Custom layer giving problems when updating class parameter

Hi everyone. I’m trying to implement a custom layer like this:

import torch.nn as nn
import math
import torch

class LinLayer(nn.Module):
    """ Custom Linear layer but mimics a standard linear layer """
    def __init__(self, size_in, size_out):
        super().__init__()
        self.size_in, self.size_out = size_in, size_out
        weights = torch.Tensor(size_out, size_in)
        self.weights = nn.Parameter(weights)  # nn.Parameter is a Tensor that's a module parameter.
        bias = torch.Tensor(size_out)
        self.bias = nn.Parameter(bias)

        self.hebb = torch.zeros((size_out, size_in), requires_grad=False)

        # initialize weights and biases
        nn.init.kaiming_uniform_(self.weights, a=math.sqrt(5)) # weight init
        fan_in, _ = nn.init._calculate_fan_in_and_fan_out(self.weights)
        bound = 1 / math.sqrt(fan_in)
        nn.init.uniform_(self.bias, -bound, bound)  # bias init

    def forward(self, x):
        hebb = self.hebb

        w_times_x = torch.mm(x, self.weights.t() + hebb.t())

        yout = torch.add(w_times_x, self.bias)  # w times x + b

        self.hebb = torch.matmul(yout.t(), x)

        return yout

the problem is that when I try to update self.hebb = torch.matmul(yout.t(), x) at the end I get a “RuntimeError: Trying to backward through the graph a second time (or directly access saved tensors after they have already been freed).”. I have already tried detaching the self.hebb tensor but it make my loss a nan.
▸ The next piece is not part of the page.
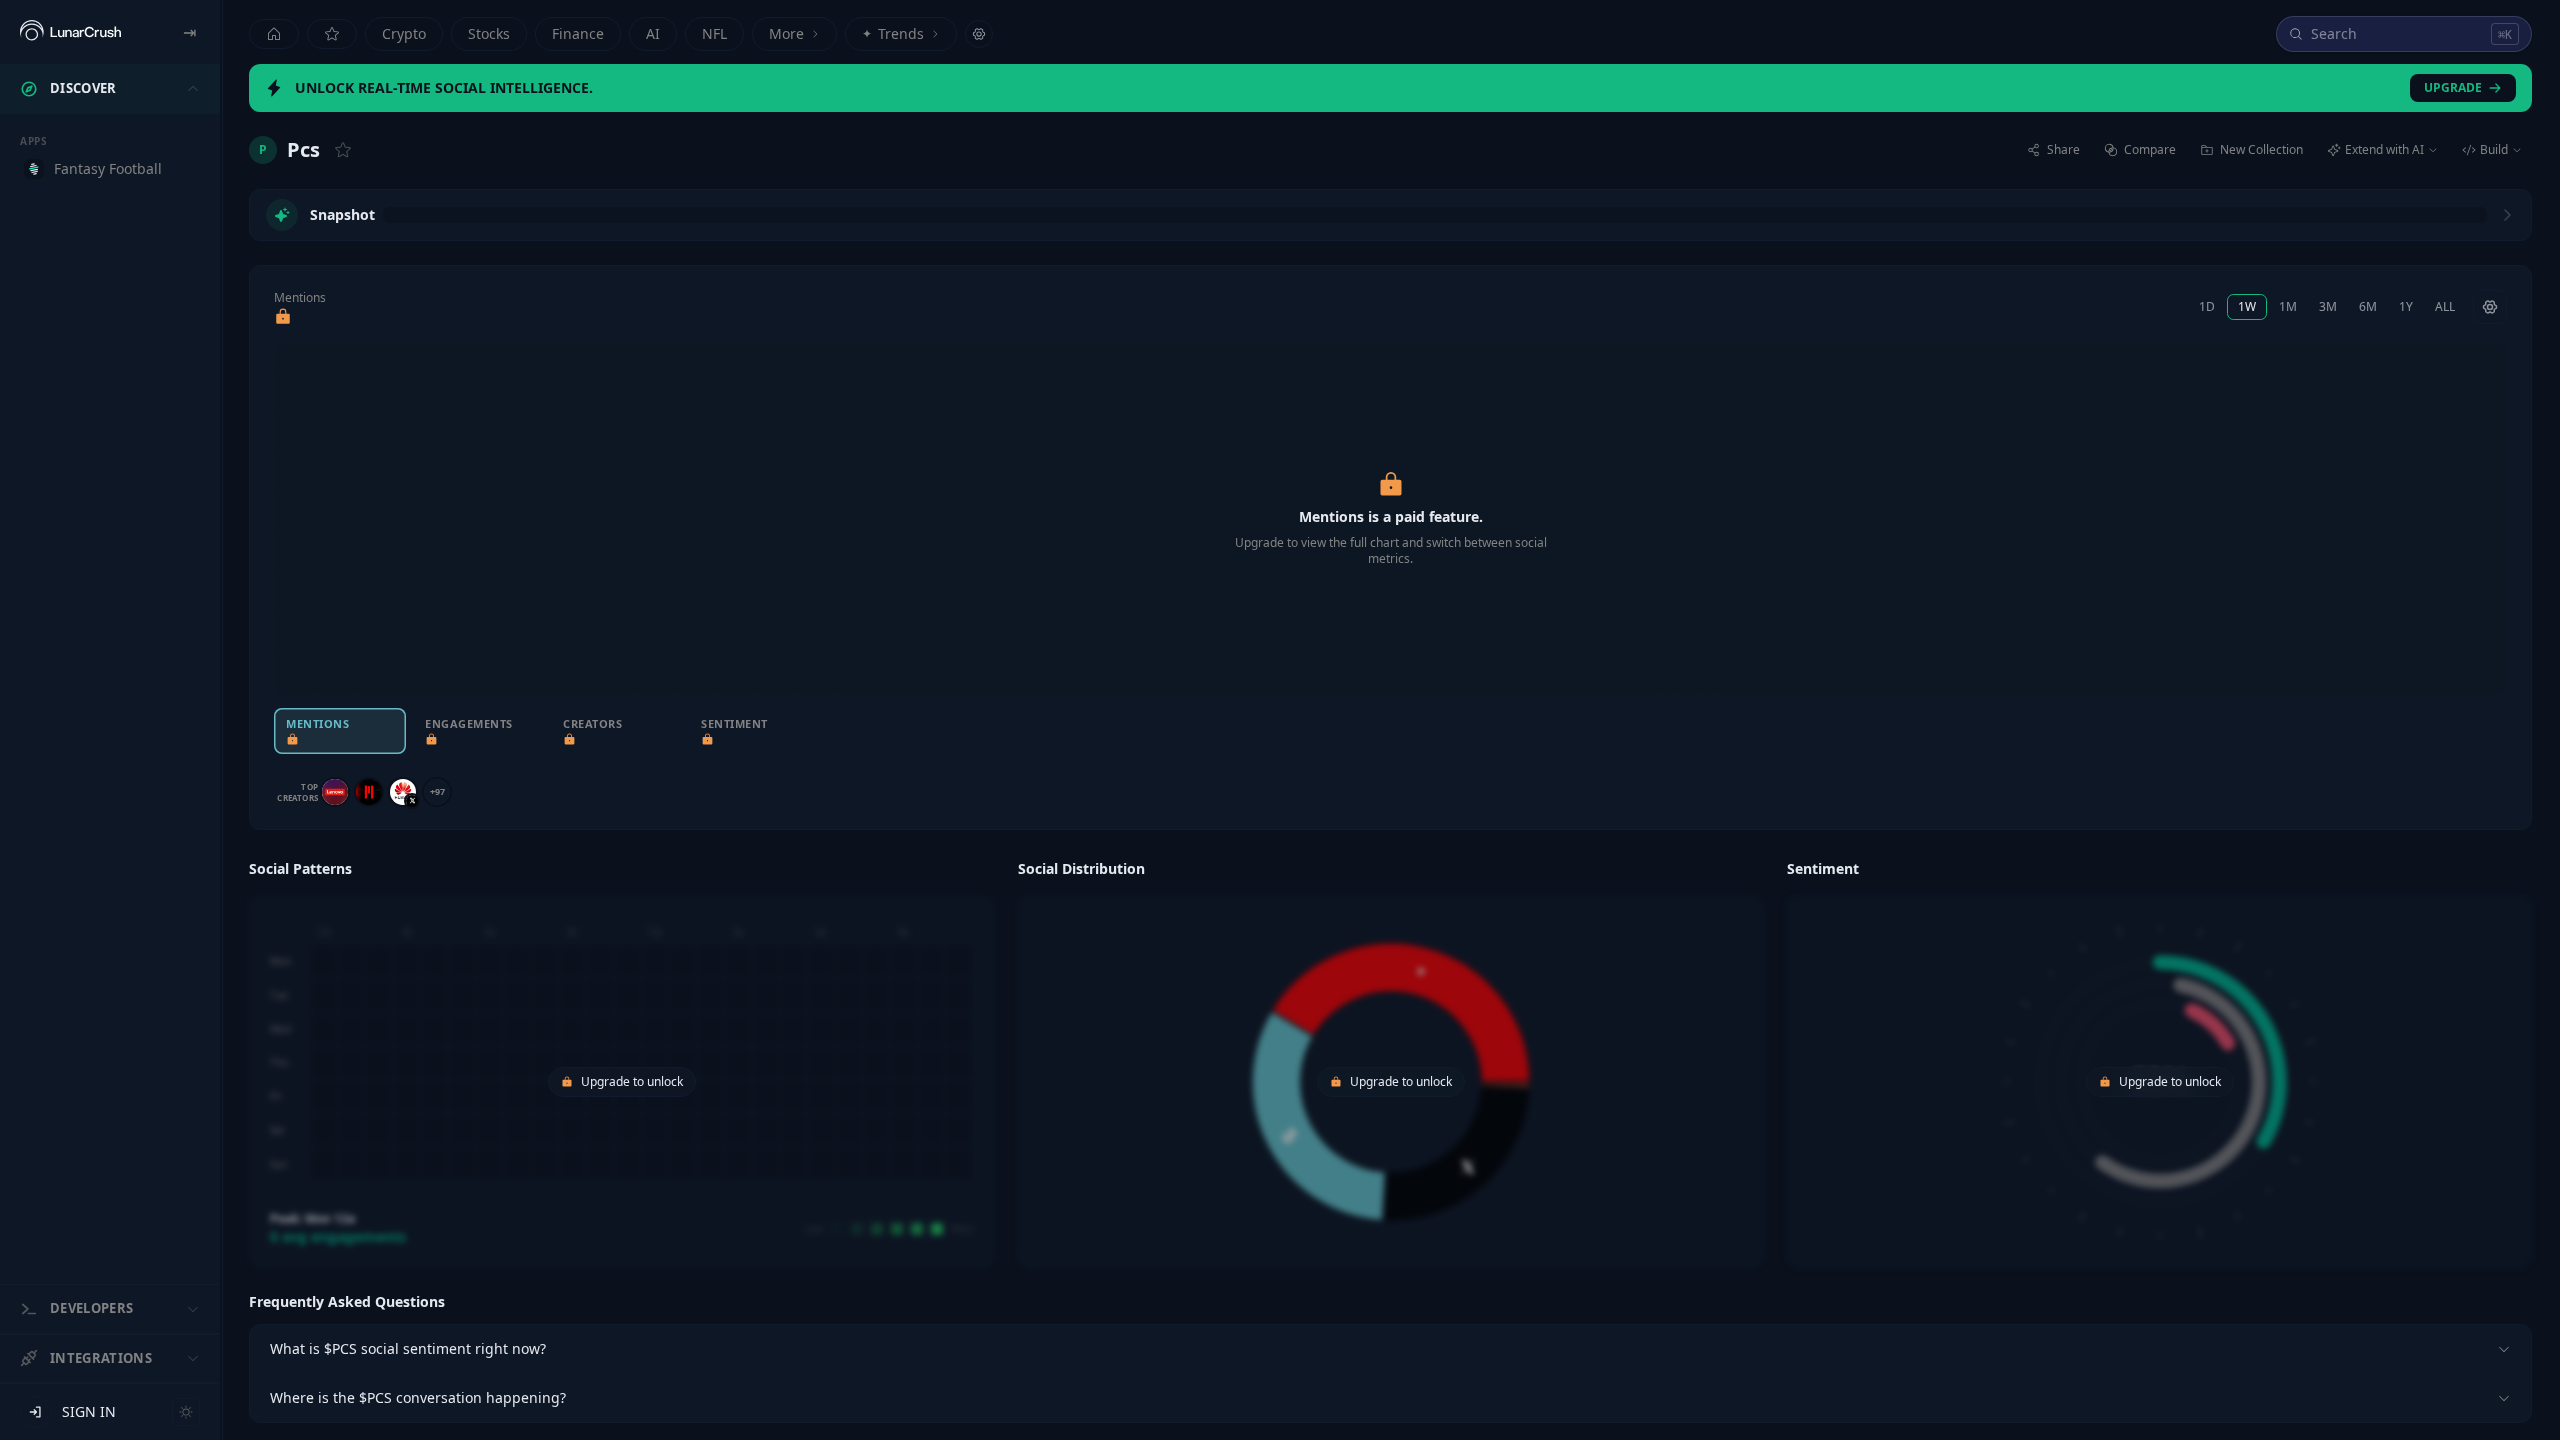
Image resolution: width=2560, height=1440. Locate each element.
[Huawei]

How can I get this code to work?

This sounds like the right approach since you are currently storing the computation graph in self.hebb. Since you are seeing a NaN loss after this fix you should narrow down where this invalid values comes from (e.g. in the forward pass, the gradients, or somewhere else).

Thx @ptrblck! Indeed, the problem was coming from somewhere else (self.hebb was simply growing too large and generating nans at some point).
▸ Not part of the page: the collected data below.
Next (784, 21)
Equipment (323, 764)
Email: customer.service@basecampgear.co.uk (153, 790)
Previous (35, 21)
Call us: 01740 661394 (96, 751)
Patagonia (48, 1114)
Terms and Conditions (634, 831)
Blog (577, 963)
I would have a further question tho: in this framework of differential plasticity only these self.alpha and self.weight are optimized via backpropagation (so there’s no partial derivative of the loss wrt to self.hebb). Do I understand correctly that calling self.hebb.detach_() means that the partial derivative of the loss wrt self.hebb won’t be computed, but it won’t remove the effect of self.hebb when applying the chain rule to update self.weight and self.alpha?

This is the forward function (self.alphas is one of the parameters of the model):

def forward(self, x):

        torch.clamp(self.alphas, min = -1.0, max = 1.0)
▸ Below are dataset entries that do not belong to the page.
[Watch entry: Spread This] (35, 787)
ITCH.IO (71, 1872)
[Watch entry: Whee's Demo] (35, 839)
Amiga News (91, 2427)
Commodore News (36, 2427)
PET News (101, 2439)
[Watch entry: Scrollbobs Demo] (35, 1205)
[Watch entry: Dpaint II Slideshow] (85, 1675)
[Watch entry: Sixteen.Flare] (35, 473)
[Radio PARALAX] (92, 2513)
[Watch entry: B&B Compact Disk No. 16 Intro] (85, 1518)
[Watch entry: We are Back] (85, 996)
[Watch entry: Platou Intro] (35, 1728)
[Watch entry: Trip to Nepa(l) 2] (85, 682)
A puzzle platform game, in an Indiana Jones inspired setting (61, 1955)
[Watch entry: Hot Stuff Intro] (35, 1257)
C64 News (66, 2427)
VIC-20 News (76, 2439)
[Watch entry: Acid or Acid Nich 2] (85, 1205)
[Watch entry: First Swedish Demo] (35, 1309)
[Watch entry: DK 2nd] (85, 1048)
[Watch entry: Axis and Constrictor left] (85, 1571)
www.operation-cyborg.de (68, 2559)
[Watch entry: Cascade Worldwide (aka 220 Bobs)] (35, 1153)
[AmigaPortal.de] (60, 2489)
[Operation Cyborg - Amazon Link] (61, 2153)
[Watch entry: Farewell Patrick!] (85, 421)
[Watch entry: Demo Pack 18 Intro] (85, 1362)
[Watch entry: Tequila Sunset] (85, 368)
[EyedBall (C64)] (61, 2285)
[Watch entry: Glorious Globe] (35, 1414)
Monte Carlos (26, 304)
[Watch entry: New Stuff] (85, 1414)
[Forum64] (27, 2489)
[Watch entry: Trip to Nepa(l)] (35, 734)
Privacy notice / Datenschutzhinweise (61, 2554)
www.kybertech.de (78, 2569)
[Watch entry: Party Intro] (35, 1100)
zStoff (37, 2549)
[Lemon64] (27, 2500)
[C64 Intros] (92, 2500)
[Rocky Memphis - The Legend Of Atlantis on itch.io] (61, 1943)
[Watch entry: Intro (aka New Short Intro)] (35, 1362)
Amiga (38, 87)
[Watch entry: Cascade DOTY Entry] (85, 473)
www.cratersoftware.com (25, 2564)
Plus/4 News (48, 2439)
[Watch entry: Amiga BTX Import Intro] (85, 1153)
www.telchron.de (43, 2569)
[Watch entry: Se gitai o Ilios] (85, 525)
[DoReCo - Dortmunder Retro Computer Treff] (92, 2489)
        w_times_x = torch.mm(x, self.weights.t() + (torch.mul(self.alphas, self.hebb)).t())

        yout = torch.add(w_times_x, self.bias)

        self.hebb = 0.1 * torch.matmul(yout.t(), x)

        self.hebb.detach_()

        return yout

Detaching self.hebb will avoid creating an increasing computation graph since otherwise you would backpropagate through the forward pass of the current iteration:

        hebb = self.hebb
        w_times_x = torch.mm(x, self.weights.t() + hebb.t())
        yout = torch.add(w_times_x, self.bias)  # w times x + b
        self.hebb = torch.matmul(yout.t(), x)

as well as the previous one(s).